Because most of the wildlife remains on the islands year round, there’s always a lot to see. No matter when you visit, you’re guaranteed to encounter one of the highest concentrations of wildlife on the planet!
The Galapagos Islands have a sub-tropical climate with two seasons, the Hot Season and the Dry Season. The seasons on the islands are set and defined entirely by the ocean currents that surround them. The Hot Season starts in December and gradually works its way until May. During this season, warm waters from the Panama Current move south and bath the islands creating tropical conditions. Seas are generally calm, and the warmer temperatures and evaporation cause occasional tropical showers, which turn the islands green and lush. Air temperatures are hot and humid and range from 79 to 95 degrees Fahrenheit. The water temperature averages 77 degrees Fahrenheit. This is a great time to enjoy the warmer waters for snorkeling and to view green sea turtles that come into the islands to breed.

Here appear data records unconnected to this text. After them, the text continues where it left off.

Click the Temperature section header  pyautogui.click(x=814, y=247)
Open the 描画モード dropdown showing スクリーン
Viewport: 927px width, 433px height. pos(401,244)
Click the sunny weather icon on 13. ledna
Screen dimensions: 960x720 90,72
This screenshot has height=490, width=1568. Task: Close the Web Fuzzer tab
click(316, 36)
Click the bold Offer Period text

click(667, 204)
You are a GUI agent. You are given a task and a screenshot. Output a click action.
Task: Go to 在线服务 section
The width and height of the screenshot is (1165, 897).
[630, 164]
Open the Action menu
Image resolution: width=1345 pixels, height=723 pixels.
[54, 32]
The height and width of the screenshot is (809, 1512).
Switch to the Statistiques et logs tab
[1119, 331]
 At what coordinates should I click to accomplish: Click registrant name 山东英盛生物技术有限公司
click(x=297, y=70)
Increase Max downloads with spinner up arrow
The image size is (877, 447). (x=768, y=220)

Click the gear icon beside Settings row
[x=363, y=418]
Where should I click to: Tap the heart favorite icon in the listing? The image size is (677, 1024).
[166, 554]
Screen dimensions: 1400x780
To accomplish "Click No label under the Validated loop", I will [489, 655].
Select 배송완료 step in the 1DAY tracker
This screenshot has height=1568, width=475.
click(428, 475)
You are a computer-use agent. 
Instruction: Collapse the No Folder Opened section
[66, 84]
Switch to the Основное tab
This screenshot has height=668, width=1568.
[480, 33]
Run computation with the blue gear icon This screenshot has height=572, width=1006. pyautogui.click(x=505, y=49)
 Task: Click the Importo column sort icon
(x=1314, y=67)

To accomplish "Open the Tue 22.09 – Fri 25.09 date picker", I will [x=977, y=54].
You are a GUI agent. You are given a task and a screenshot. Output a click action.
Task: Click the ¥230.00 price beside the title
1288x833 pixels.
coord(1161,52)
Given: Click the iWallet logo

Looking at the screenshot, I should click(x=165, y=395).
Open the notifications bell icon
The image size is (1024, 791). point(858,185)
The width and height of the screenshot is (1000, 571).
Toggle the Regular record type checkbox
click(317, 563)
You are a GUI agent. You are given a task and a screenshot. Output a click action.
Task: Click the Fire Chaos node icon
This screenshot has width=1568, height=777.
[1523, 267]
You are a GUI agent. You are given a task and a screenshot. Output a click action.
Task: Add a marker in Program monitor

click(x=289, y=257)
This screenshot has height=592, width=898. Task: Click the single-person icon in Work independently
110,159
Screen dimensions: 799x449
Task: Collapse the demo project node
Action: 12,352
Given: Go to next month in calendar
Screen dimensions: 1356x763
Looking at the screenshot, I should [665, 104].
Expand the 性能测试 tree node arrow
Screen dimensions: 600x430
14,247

From June to November, the cooler Humboldt Current runs up the west coast of South America carrying rich oceanic upwellings from Antarctica that stimulate the breeding season for sea lions and sea birds. A desert spreads gradually in this tropical paradise. Evaporation decreases and this forms a thin layer of clouds over the islands that opens and closes throughout the day. This is known as the Dry Season with air temperatures ranging from 72 to 79 degrees Fahrenheit and sea temperatures averaging 67 degrees Fahrenheit (a wetsuit is recommended for snorkeling). This is the best time of year for observing dancing boobies, courting albatrosses, baby sea lions, whales, dolphins, and whale sharks.